KPLC hires Deloitte & Touche LLP to oversee election of independent directors

This, the company says, will give assurance on the integrity of the process.

In Summary
  • During an Extraordinary General Meeting (EGM) on November 10, the shareholders approved the amendments.
  • Key among the amendments is the restructuring of the board of directors to reflect the company's shareholding structure.
Kenya Power offices.
Kenya Power offices.
Image: FILE

Kenya Power and Lighting Company (KPLC) has picked an international consultancy firm to lead the process of onboarding independent directors to the board.

In a statement on Thursday, the Company said Deloitte & Touche LLP will now oversee the nomination and election of the independent directors.

According to the company, this is aimed at ensuring the process is above board.

"This will give assurance on the integrity of the process and provide the required support to the board of directors," the statement reads in part.

The move follows the recent amendments to the Company's Articles of Association.

During an Extraordinary General Meeting (EGM) on November 10, the shareholders approved the amendments, key among them the restructuring of the board of directors to reflect the company's shareholding structure.

The changes will see four directors being elected by private shareholders who are minority while the other five directors being appointed by the Treasury as the majority shareholder.

Until the changes were effected, the government held 50.1 per cent of the company’s shares.

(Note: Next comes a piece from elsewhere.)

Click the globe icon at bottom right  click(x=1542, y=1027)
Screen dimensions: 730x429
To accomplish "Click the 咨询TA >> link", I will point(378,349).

The changes in the structure of the board of directors, KPLC said, are meant to safeguard the interests of both minority and majority shareholders, in line with good corporate governance practices.

The changes, it added, are also aligned to the government's commitment to transform Kenya Power into a commercially viable entity, by delinking development initiatives, to allow the Company to operate on commercial principles.

During the EGM, the variation of rights attached to ordinary shares, rotation of directors, vacation of office by a director and proposal of individuals for election to the board was also adopted.

The variation of the rights to ordinary shares was amended such that ordinary shares of nominal value Sh2.50 each shall constitute two classes of share in a manner that Class A will be ordinary shares held by shareholders of the Company other than those shares held by the Treasury while Class B are those held by the Treasury.

The holders of Class A and B shares will have the same rights and privileges except with respect to the nomination and election of directors.